Борис Парамонов на радио "Свобода" 2007 | страница 62



Поэтический трюк, проделанный Сологубом с философией Шопенгауэра, — индивидуализация, персонификация самой этой слепой миротворящей воли; у него получается, что момент сознания присутствует не только в индивидуально-представляющем модусе бытия, но и в самой миросозидающей воле, — она у Сологуба отнюдь не слепая. Тогда получается, что творец бытия — сознательно злая сила, дьявол, и любая речь возможна только от его лица. У Сологуба это — его собственная речь, стихи Федора Сологуба. Это то, что неточно называют солипсизмом Сологуба: неточно потому, что миротворящее «я» у него не паспортное, так сказать, — а злой творец мира. «И кто мне помешает / Воздвигнуть все миры, / Которых пожелает / Закон моей игры» — это же не Ф.К. Тетерников говорит, а Дьявол, отец лжи. Это не лицо Сологуба, а его художественная маска, «я» Сологуба отнюдь не индивидуализировано в его собственном лике. «По улицам люди ходили, Такие же злые, как я» — это стихи, а не признания. Кому какое дело, был ли сам Сологуб злой и кого он в самом деле порол — хоть бы и жену свою Анастасию Чеботаревскую.
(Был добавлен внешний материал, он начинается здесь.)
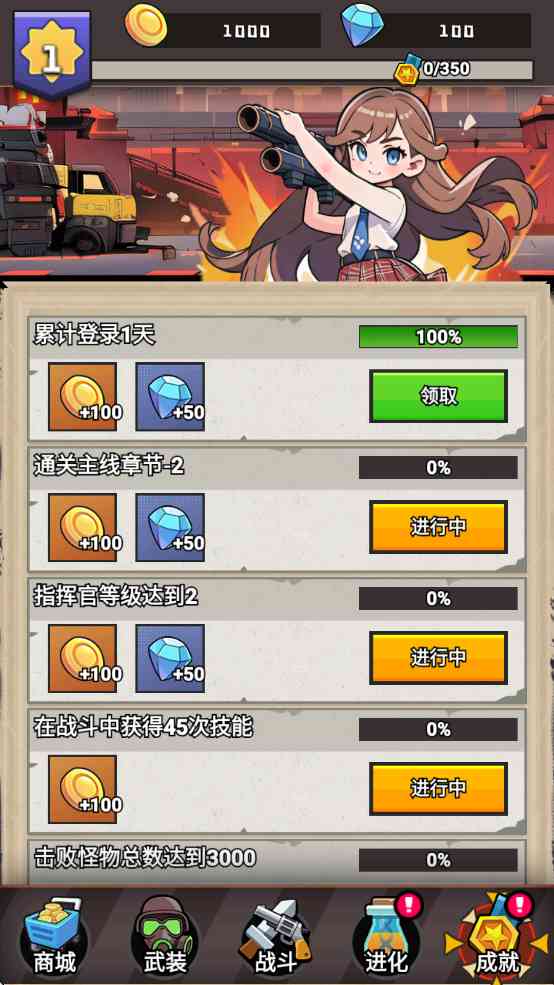The height and width of the screenshot is (985, 554).
Task: Claim reward with green 领取 button
Action: (438, 396)
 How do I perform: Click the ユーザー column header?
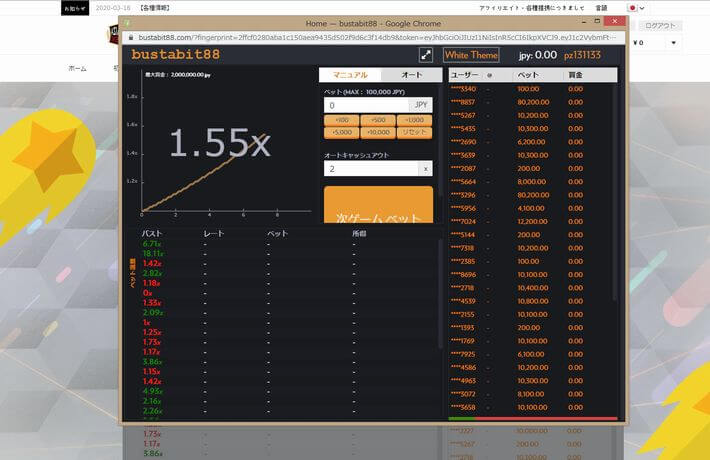pos(465,75)
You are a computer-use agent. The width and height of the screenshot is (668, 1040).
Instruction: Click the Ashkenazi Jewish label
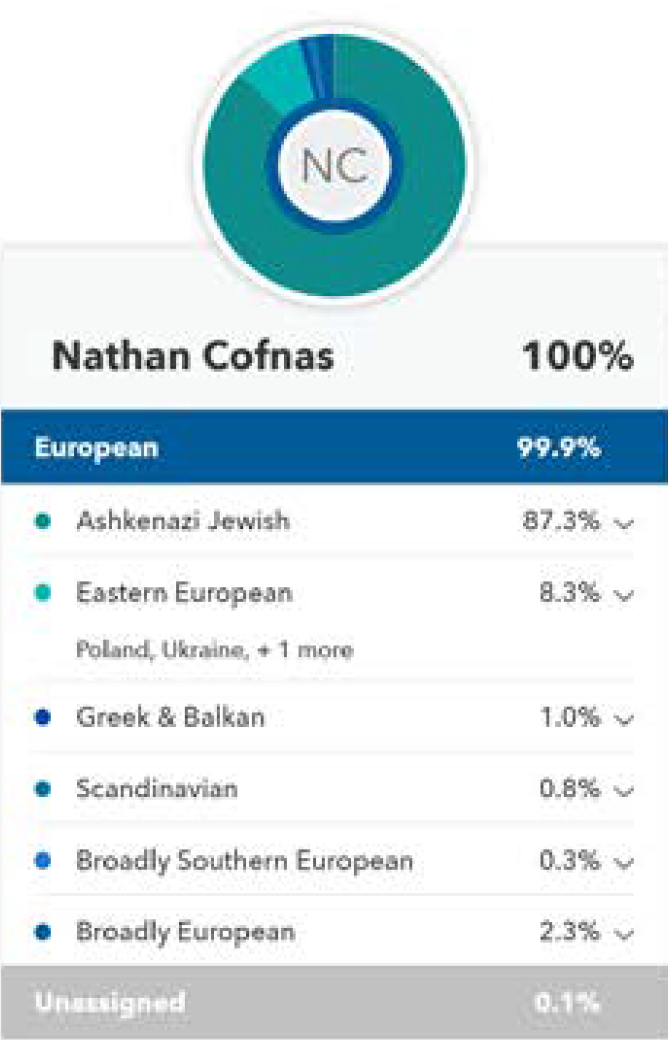[183, 521]
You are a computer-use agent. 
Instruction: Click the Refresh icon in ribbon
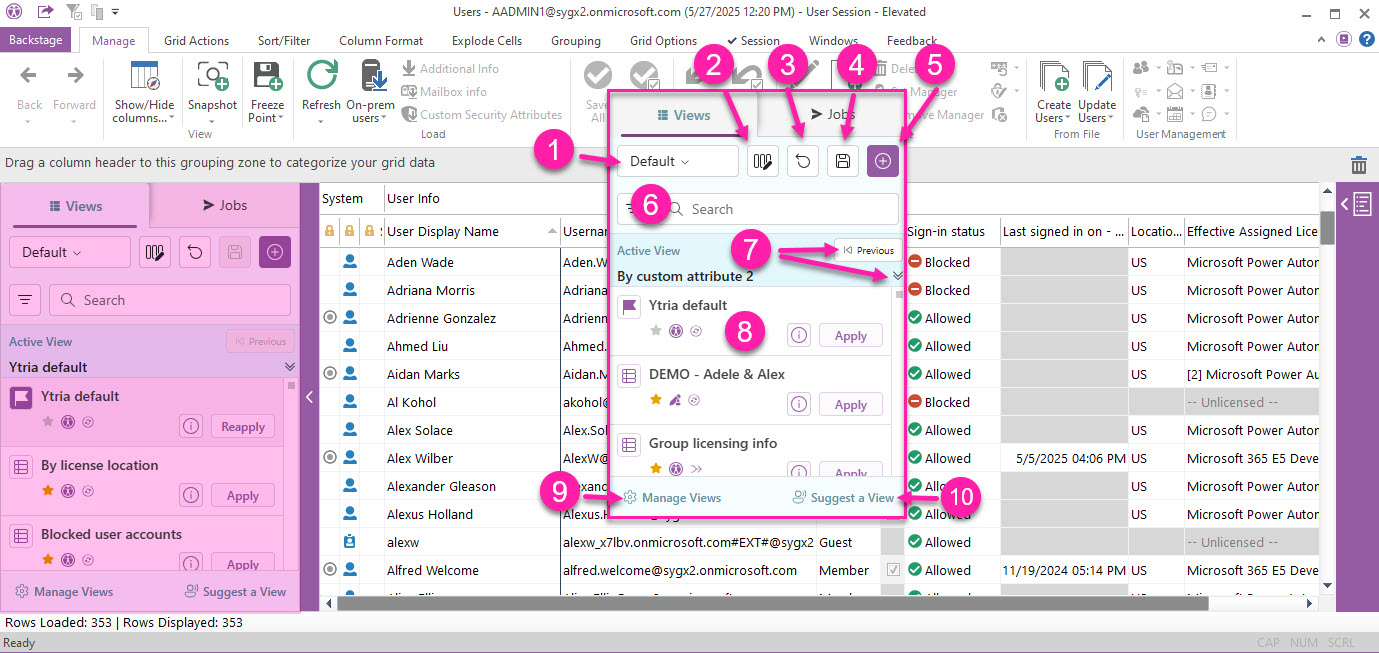click(321, 78)
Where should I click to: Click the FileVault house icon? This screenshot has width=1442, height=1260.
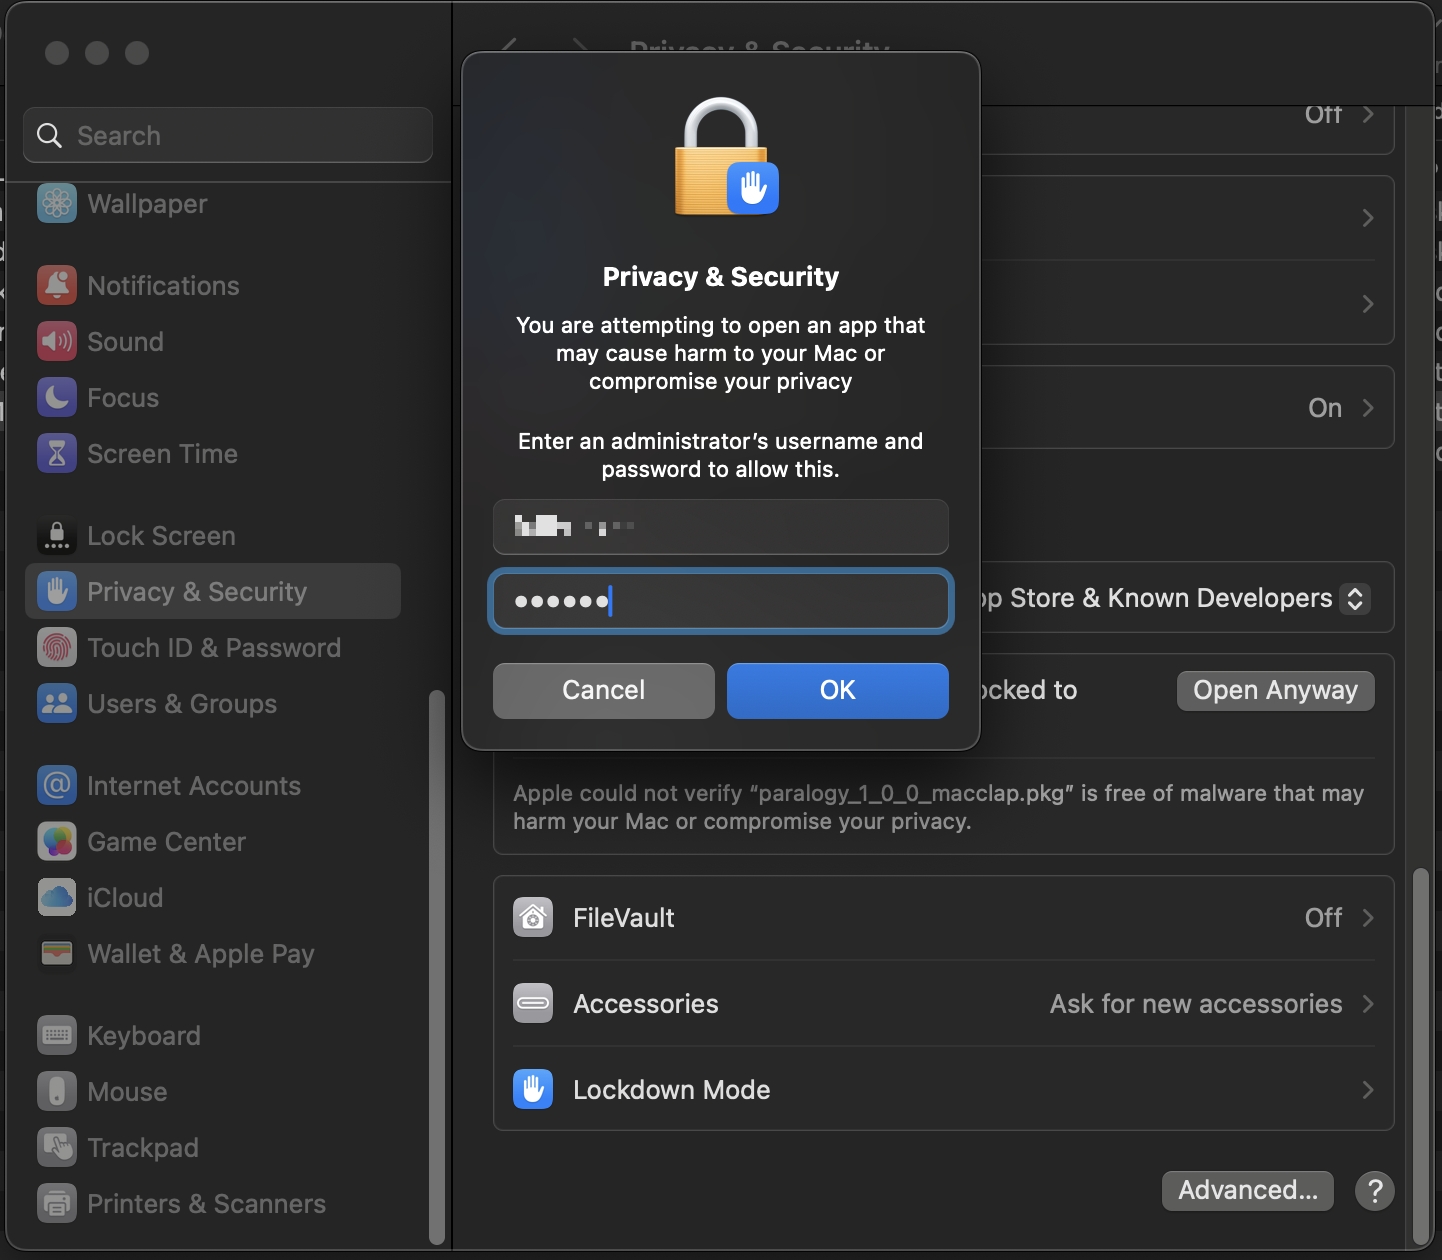(533, 918)
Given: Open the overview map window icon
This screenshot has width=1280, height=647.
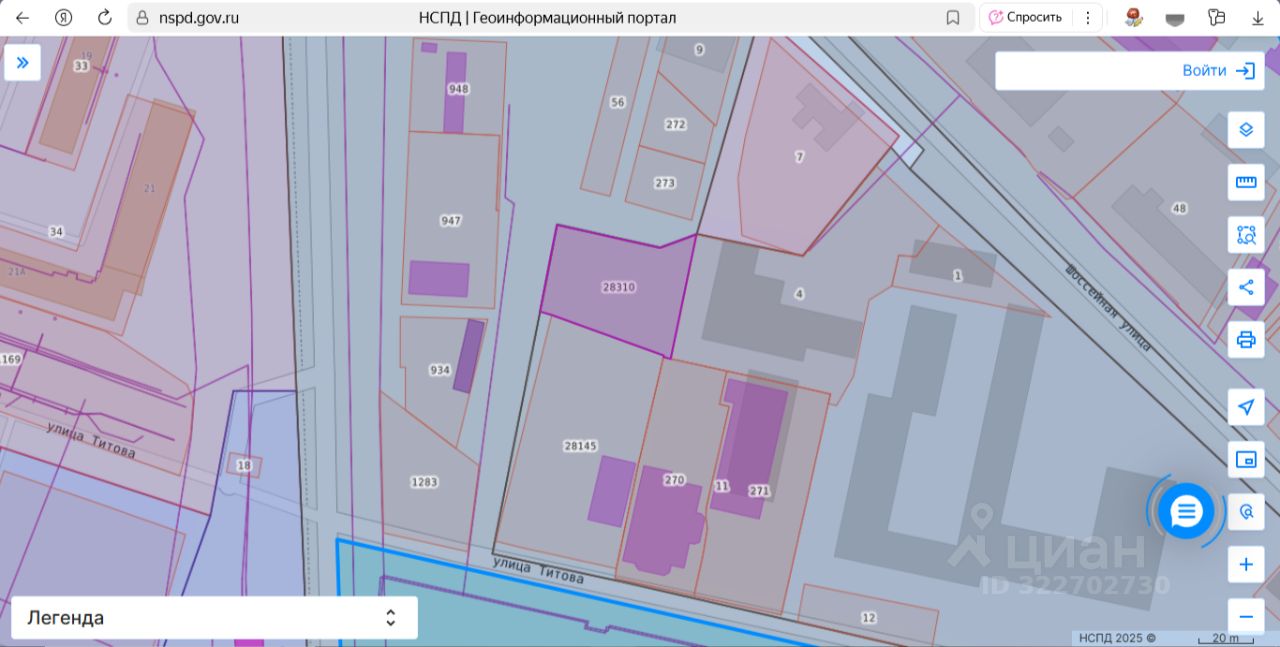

У Сологуба десятки, если не сотни стихов, в которых он отождествляется с дьяволом, одиноким миротворящим «я». Приведем хотя бы такое:

Околдовал я всю природу,


И оковал я каждый миг.


Какую страшную свободу


Я, чародействуя, постиг!


И развернулась без предела


Моя предвечная вина,


И далеко простерлось тело,


И так разверзлась глубина!


Воззвав к первоначальной силе,


Я бросил вызов небесам,


Но мне светила возвестили,


Что я природу создал сам.

Согласно Шопенгауэру, Сологуб выстраивает систему ценностей. Мечта лучше жизни — это звучит еще достаточно корректно. Но истина в том, что не только Луна лучше Солнца, но смерть лучше жизни. Вот это и есть главная, а пожалуй, и единственная тема Сологуба.

Особое место занимает в ней Эрос. Понятно, что это лунный, а не солнечный Эрос. «Люди лунного света», как обозначил это Розанов. Эрос у Сологуба не назовешь иначе, чем бесовскими искушениями, ведьмовскими играми — непревзойденными по своей неразрешимой сладостной нескончаемости. Шедевр Сологубова Эроса — линия барышни Людмилочки и гимназиста Саши Пыльникова в «Мелком бесе». На этом фоне сходят на нет, исчезают Передонов с его недотыкомкой. В русской литературе не было — и не будет — ничего подобного.

Если стихи Сологуба можно вести от Лермонтова, то прозу — только от Гоголя, причем скорее раннего, от всех этих гоголевских покойниц и утопленниц. В сущности все персонажи Сологуба — покойники в каком-то длящемся полусуществовании, как «тихие мальчики» из романа «Навьи чары» (навьи — значит смертные, могильные).